WASHINGTON – Senator John Hoeven today joined Senators Mike Johanns (R-Neb.), Lamar Alexander (R-Tenn.), and Jim Risch (R-Idaho) in pressing for a Balanced Budget Amendment. All former governors, the Senators cite the requirement for 49 out of 50 states to balance their state budgets in urging their Senate colleagues to vote on and pass the constitutional amendment. 

An excerpt from Hoeven’s remarks follows: 

The unemployment rate in our state is 3.3%.  I attribute that to building a pro-growth, pro-jobs environment that stimulates private investment and stimulates job creation.  
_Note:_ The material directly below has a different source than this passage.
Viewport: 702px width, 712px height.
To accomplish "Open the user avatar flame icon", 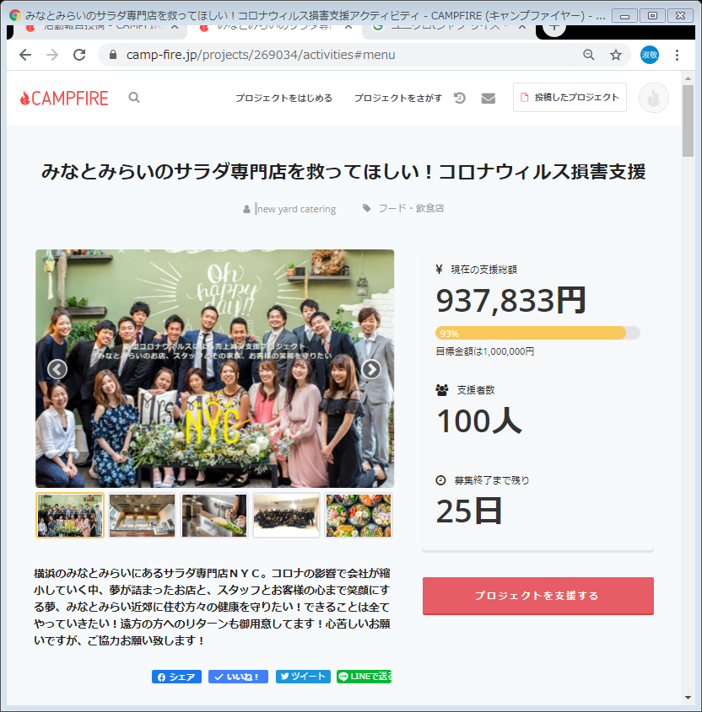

As you mentioned so very accurately, jobs are created by the private sector, not by government. You have got to create an environment that stimulates, encourages and helps create a forum for that private investment. That’s how we create jobs and get this economy growing.  

On the one side, we have got to have a growing economy, which we don’t have at the national level right now. On the other side, we have got to live within our means. We have got to control our spending. And the federal government has the responsibility to control its spending just like the states do, just like businesses do, and just like families do. We have got to not only balance our budget; we have got to live within our means on an ongoing basis.  

Forty-nine of the 50 states have a constitutional or a statutory requirement that they balance their budget every year. Every single governor here with us that had to balance their budget every single year. It was recently reported that 46 states are already on track to make sure that their budget is on balance by the end of the fiscal year. The federal government needs to do the same thing.  

Look at our situation right now. We take in $2.2 trillion in revenues, but we spend $3.7 trillion. That’s a $1.5-plus trillion deficit every year and that’s rolling up to a debt that is now closing in on $14.5 trillion. We’ve got to address this. This is not something we can hand off to future generations.  

If you think about it, the Balanced Budget Amendment gets everyone involved, both now and for the future, because it has to be passed by both houses of Congress with a two-thirds majority. That has to be done on a bipartisan basis. Then it goes out to the states, and three-fourths of the states have to ratify it for it to become part of the Constitution. That gets everybody involved in doing exactly what we need to do—get on top of this deficit and this debt—both now and for future generations.